Dear Dissatisfied Dane,
Your mother is a beast of lusty appetites to throw herself into your uncle’s incestuous embraces so soon after your father’s death. O villain, villain, smiling, damned villain — O most pernicious woman! She hath polluted your honour and her bed. Thus, be thou angry, strong, and resolute and punish her for her transgression. Let thy words be daggers for her heart. And let thy dagger find your uncle’s heart, and plunge him into a murderous abyss.

Or, if thy heart be full of doubt, do nothing. Chastise yourself. Consider suicide. Why not shuffle off thy mortal coil, and dream, and sleep, and be no more?

To be or not to be? Whether your uncle bangs your mother is not the question.
Shakey

Dear Ideologue,
Ok, so I’ve got a crush on this girl, but our families don’t get along very well. What should I do?
Tim

Dear Timothy,
Your lady must be fairer than the sun rising in the east! I wonder, is she seasoned and many years your senior with a cottage of her own, or yet but a maid?
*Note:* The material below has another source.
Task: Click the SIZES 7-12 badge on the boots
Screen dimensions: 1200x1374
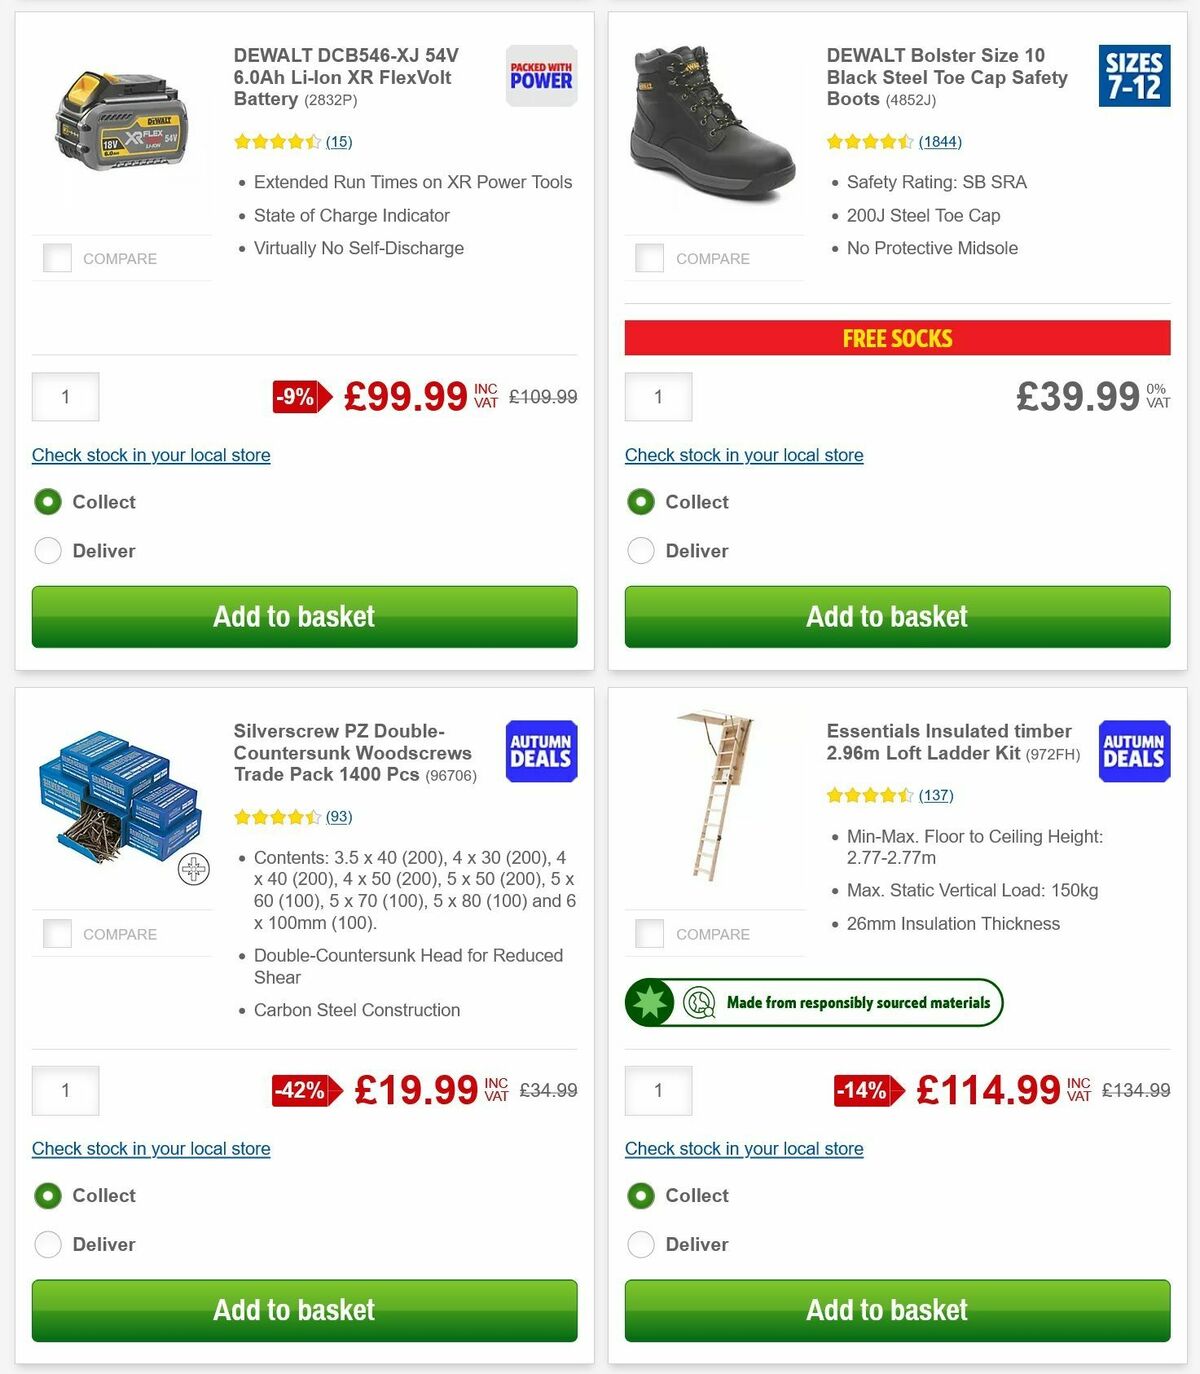Action: pyautogui.click(x=1136, y=74)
Of either creature I blame you not for being fond, as the full-bodied, and equally the yet to ripen, in truth, be the orneriest mare, if you be the one to ride them there be rubies in the saddlebag. And yet I doth protest too much, you are met with great hindrance to virtuous maiden head: a patriarch and tyrant.
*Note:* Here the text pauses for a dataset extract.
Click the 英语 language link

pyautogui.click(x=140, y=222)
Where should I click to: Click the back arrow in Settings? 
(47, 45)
Get thee to a nunnery and look upon thy fate, for if thou canst climb ‘or the orchard walls of youthful haste and be content with palm to palm as holy palmers kiss then thy name wilt be thy enemy upon ev’ry entrance to that place, and thou wilt be doomed to indulge in the goodly gears of bedraggled hags.
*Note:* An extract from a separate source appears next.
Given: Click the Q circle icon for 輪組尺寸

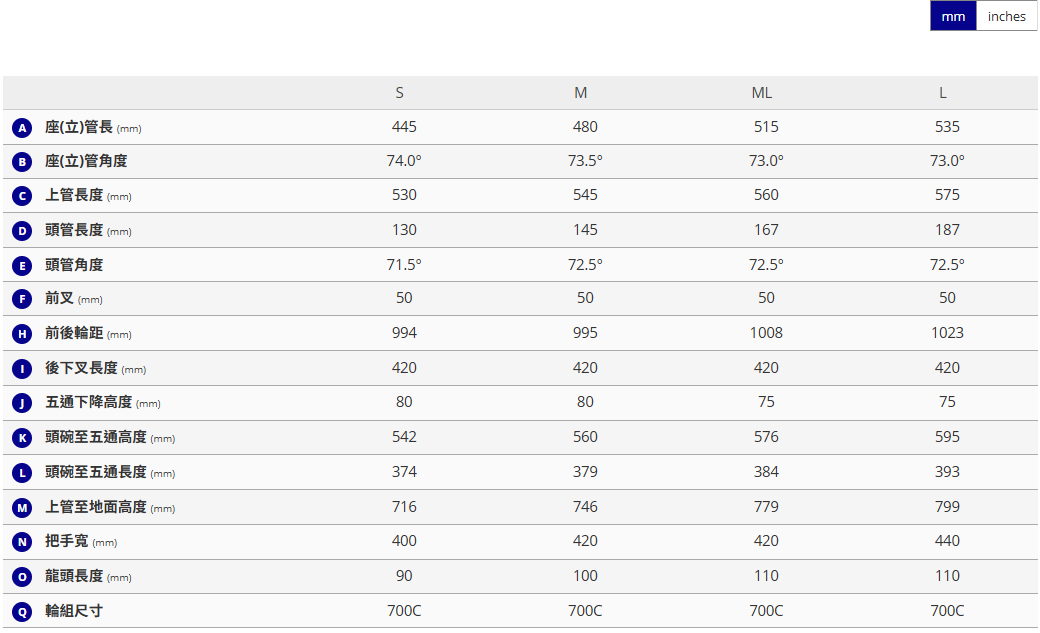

Your advances may yet be an honour the lady dreams not of, but if you chance to capture her entreating eye, be not too bold and prepare to both deny thy father and refuse thy name for it is the fairest of the weaker sex who doth demand too much. Therefore ready yourself to pronounce it faithfully if thou dost love, and seek leave to go to shrift whereupon thou wilt be wed with the agency of a friar-friend, who due to poverty seeks payment for providing you with the pains of wedded bliss.

Upon this day the shackles of familial quarrel shall be cast off and joy shall fill your join-ed bosom. Unless perchance a message of great import is by the stars way-layed. If this be the case then portents of a different sort may swim with your humours, and lie in the “happy” bosom of your obliging bride. Hassen to prevent such a plague from descending on both your houses, for never has there been a tale of greater woe than the tragedy of commitment disrupting the lusty desires of a burgeoning Romeo.